If the relevant legal system is formulated to match with the bankruptcy law, the market pricing and circulation mechanism of creditor's rights is formed, and the allocation of social resources is optimized in this way, and the possible scope of strategic investors is expanded to all investors except the original creditors, making debt-to-equity swap more possible and convenient. This mechanism will attract all investors to take debt-to-equity swap as an investment activity, and make outstanding strategic investors or people with special resources stand out, and obtain the right to operate enterprises by purchasing creditor's rights and converting them into equity, so as to achieve a win-win effect of not only solving the debt crisis of enterprises, saving enterprises, but also realizing the creditor's rights.

third, the mode of debt-to-equity swap.

(a) "participation in the transformation". That is, when the debtor is an unincorporated enterprise legal person, take advantage of the opportunity of its transformation into a company, the creditor as the investor, regard the creditor's rights as the investment in the proposed company, and obtain the corresponding equity after the company is established.

(2) "shareholder's capital increase". That is, the debtor belongs to a company established in accordance with the Company Law, and the debtor's shareholders have creditor's rights to the debtor, and the shareholders convert the creditor's rights into equity as their increased investment, thus corresponding to the registered capital of the debtor company.

(3) "absorbing new shares". That is, the debtor itself belongs to a company established in accordance with the Company Law, and creditors other than the debtor's shareholders convert their creditor's rights into investments in the debtor's company, thus becoming a new shareholder of the debtor's company and correspondingly increasing the registered capital of the debtor's company.

iv. lawyers' due diligence on debt-to-equity swaps.

lawyers are often required to review the legality and effectiveness of the debt-to-equity swap and issue legal opinions in the restructuring and reorganization of companies. In this regard, lawyers should pay attention to the following issues in due diligence:

First, when reviewing the legality of debt-to-equity swap, they should pay attention to the legal restrictions on the conditions for joint-stock enterprises to convert shares. For example, according to China's Company Law, a company must meet certain conditions for issuing new shares. Therefore, only when the company meets the prescribed conditions can it restructure its debts by converting debts into capital.

second, we should investigate the formation process of creditor's rights.
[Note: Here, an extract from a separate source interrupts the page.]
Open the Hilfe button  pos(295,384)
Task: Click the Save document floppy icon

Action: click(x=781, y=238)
If the creditor's rights are generated by both parties in economic exchanges, the authenticity, legality and effectiveness of the transaction should be paid attention to and verified.
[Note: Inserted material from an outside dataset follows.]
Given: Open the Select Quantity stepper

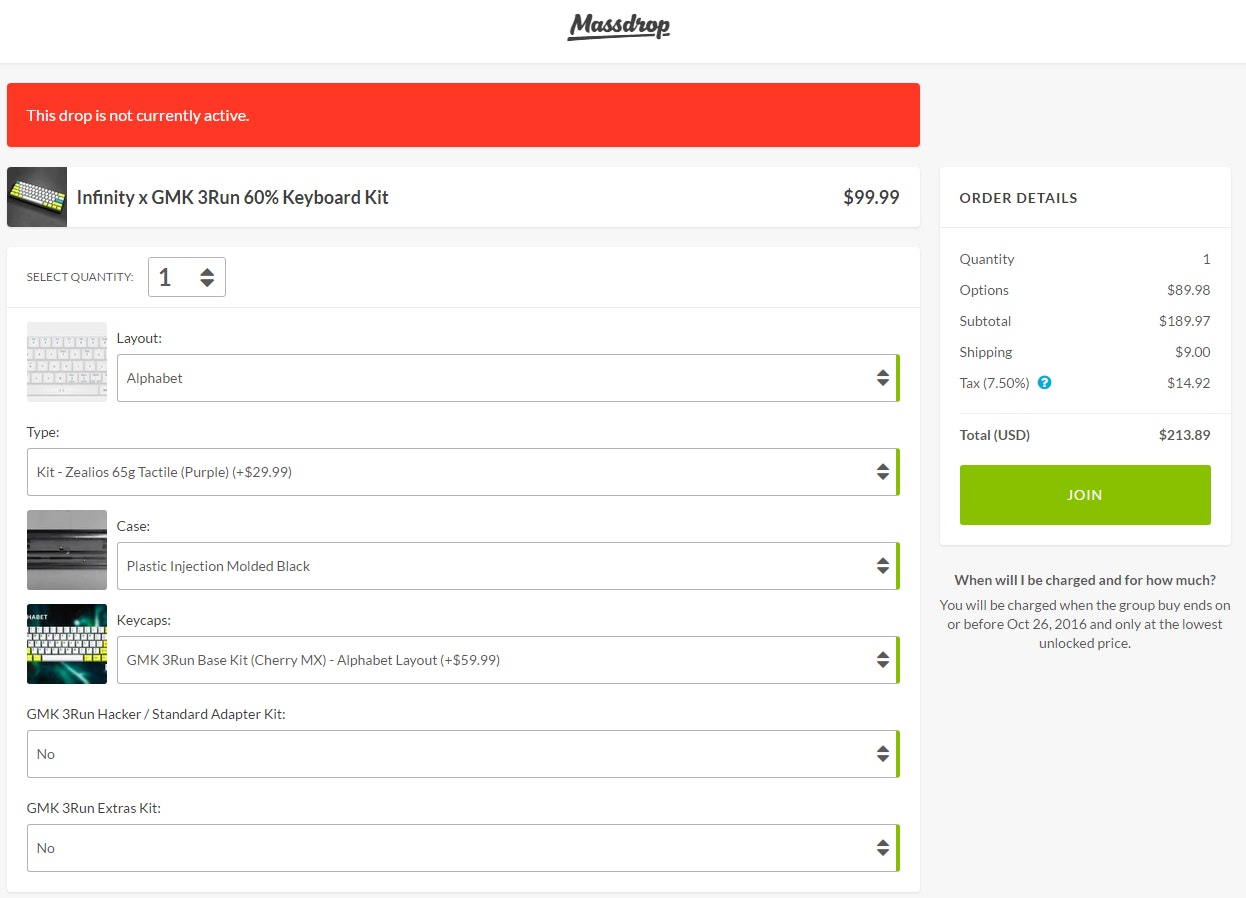Looking at the screenshot, I should click(186, 277).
thirdly, we should check whether the relevant agreements, contracts, resolutions and other documents of capital increase and share expansion are complete and true, whether the shareholders of the company agree to the conversion of creditor's rights into equity, whether the capital increase and share expansion has been verified by an accounting firm and issued with a capital verification report, and whether it has been approved by the company registration authority.

fourthly, lawyers should not make judgments only on the capital verification reports of intermediaries. Lawyers should also pay attention to the continuity of the company's financial statements and check whether the annual financial statements can truly reflect the existence of the foreign debt.

fifthly, the legality of the conversion price should be examined. For the registered capital of a company, China adopts the paid-in capital system. Article 23 of the Company Law stipulates that "the registered capital of a limited liability company is the paid-in capital of all shareholders registered in the company registration authority". Therefore, as long as the actual amount of creditor's rights is not less than the net assets of the company corresponding to the converted equity, it is in line with the provisions of the Company Law.

Sixth, in the process of due diligence, lawyers should obtain the promises and statements issued by the parties on the authenticity and legality of their creditor's rights, so as to strengthen the responsibilities of investors.